Gostaríamos de acreditar nesta tese. A verdade é uma unidade, e seria reconfortante encontrar consiliência entre religião e ciência. Mas a tese de que a ciência moderna foi nutrida pelo cristianismo é pouco convincente, forçada, e tendencioso. O argumento é normalmente oferecido de uma forma que é atraente, mas generalizado, vago e sem fatos específicos de apoio.

É verdade que a experimentação sistemática e o critério de repetibilidade requerem cooperação. No entanto, filósofos tinham um espírito de cooperação antes do advento do cristianismo. Uma evidência factual para isso é a correspondência de Arquimedes com matemáticos em Alexandria. [58] O fato de que os antigos tinham desenvolvido o conceito de um “pecado contra a filosofia” [59] deixa implícito que eles tinham desenvolvido uma ética de cooperação desinteressada voltada para a busca da verdade objetiva.

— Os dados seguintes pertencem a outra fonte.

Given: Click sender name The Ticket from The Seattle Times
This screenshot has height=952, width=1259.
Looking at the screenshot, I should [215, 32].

Sobre o cristianismo ter ajudado no desenvolvimento da ciência na Europa, o efeito pode ter sido indireto. O cristianismo provia um credo comum e uma ética de fraternidade que ajudou a unificar as diversas culturas e tribos do continente. Isso ajudou no desenvolvimento comercial e econômico da Europa por diminuir os conflitos e facilitar a cooperação. A atividade comercial em si, é claro, é um incentivo à cooperação. Ao longo dos séculos de civilização, homens têm vindo a adquirir uma apreciação de que é mais lucrativo tomar estranhos como aliados na tarefa de produção do que tratá-los como inimigos. Juntos, o cristianismo e o comércio eram sinérgicos na promoção da unidade, da paz e da produtividade na Europa.

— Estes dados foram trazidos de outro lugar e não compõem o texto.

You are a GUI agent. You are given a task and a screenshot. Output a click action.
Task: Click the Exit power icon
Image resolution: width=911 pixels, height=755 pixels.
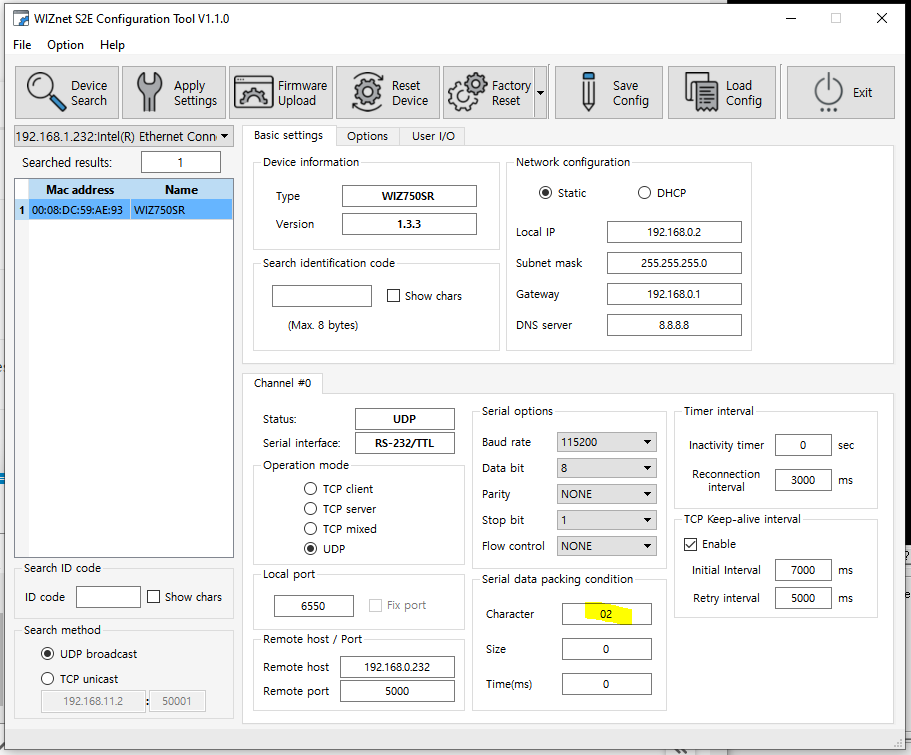click(828, 92)
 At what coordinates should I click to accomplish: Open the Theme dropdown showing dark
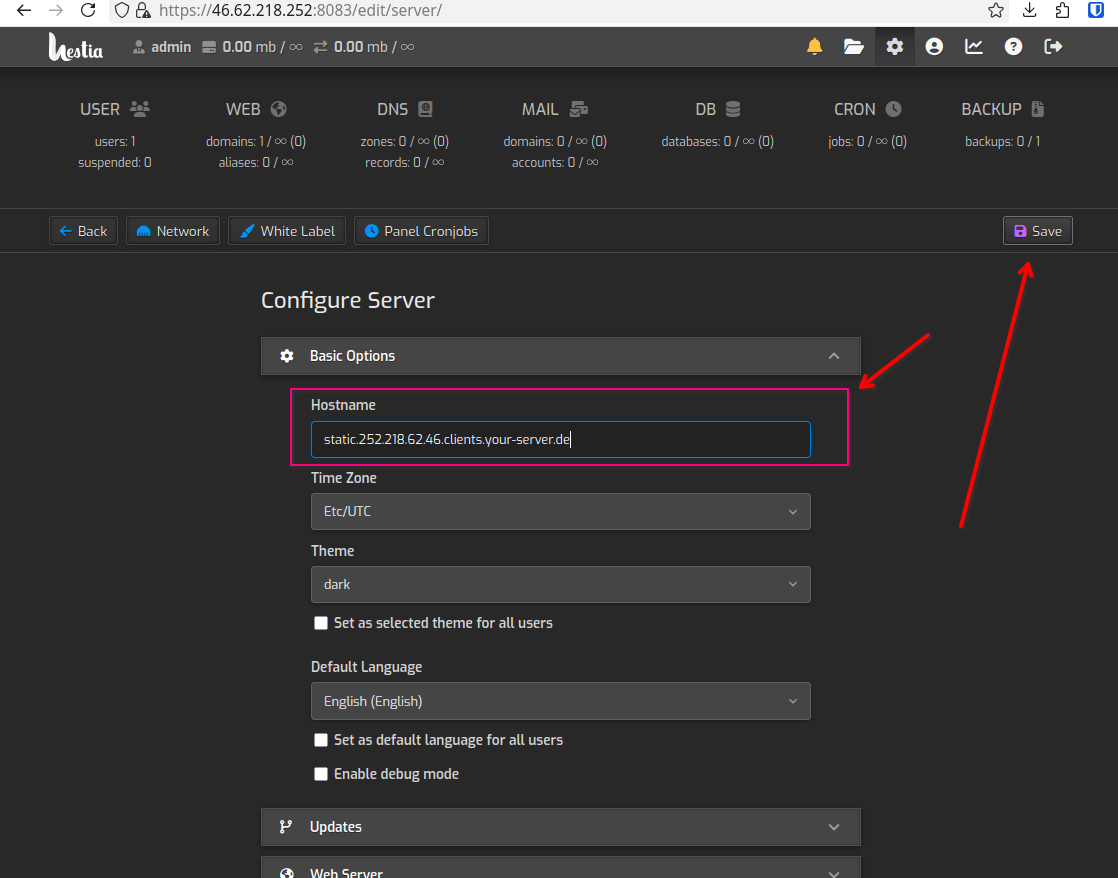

Também deve ser francamente admitido que há muita verdade na visão tradicional que enfatiza a hostilidade entre ciência e religião. [60] Ciência e religião são sistemas concorrentes de conhecimento baseadas em diferentes métodos epistemológicos. Cada um deles gostaria de colocar sua reivindicação de conhecimento ao mundo todo. É inevitável que eles entrem em conflito e transgridam um ao outro no que diz respeito aos seus próprios domínios. Aristóteles ensinava que “o mundo é eterno,” [61], mas o livro de Gênesis afirma que o tempo começou quando “Deus criou o céu e a terra.” [62] Quando os astrônomos removeram a Terra do centro do universo, no século XVII, as ramificações morais eram necessariamente profundas e questionáveis para os teólogos cristãos.

Notas e Referências:

53. Whitehead, A. N., 1967, Science and the Modern World (primeira publicação em 1925 por Macmillan, New York). Free Press, New York, p. 3–4.
54. Ibid., p. 12–13.
55. Whittaker, T., 1911, Priests, Philosophers and Prophets. Adam and Charles Black, London, p. 11.
56. Macmurray, J., 1939, The Clue to History. Harper & Brothers, New York, p. 86.
57. Popper, K., 1966, The Open Society and Its Enemies, Fifth Edition, vol. 2. Princeton University Press, Princeton, New Jersey, p. 243–244.
58. Archimedes, 2002, The Works of Archimedes, edited by T. L. Heath, originalmente publicado como The Works of Archimedes (1897, Cambridge Univ. Press) e The Method of Archimedes (1912, Cambridge Univ. Press). Dover, Mineola, New York, p. 151.
59. Aelianus, Claudius, 1665, Claudius Aelianus his Various History, Book 3, Chapter 36, traduzido por Thomas Stanley. Thomas Dring, London, p. 92.
60. White, A. D., 1909, A History of the Warfare of Science with Theology in Christendom, vol. 1 and 2. D. Appleton, New York.
61. Aristotle, 1923, Meteorologica (Meteorology), Book 1, Chapter 9, translated by E. W. Webster. Oxford at the Clarendon Press, London, p. 353a.
62. Bíblia, Versão King James, Gênesis 1:1.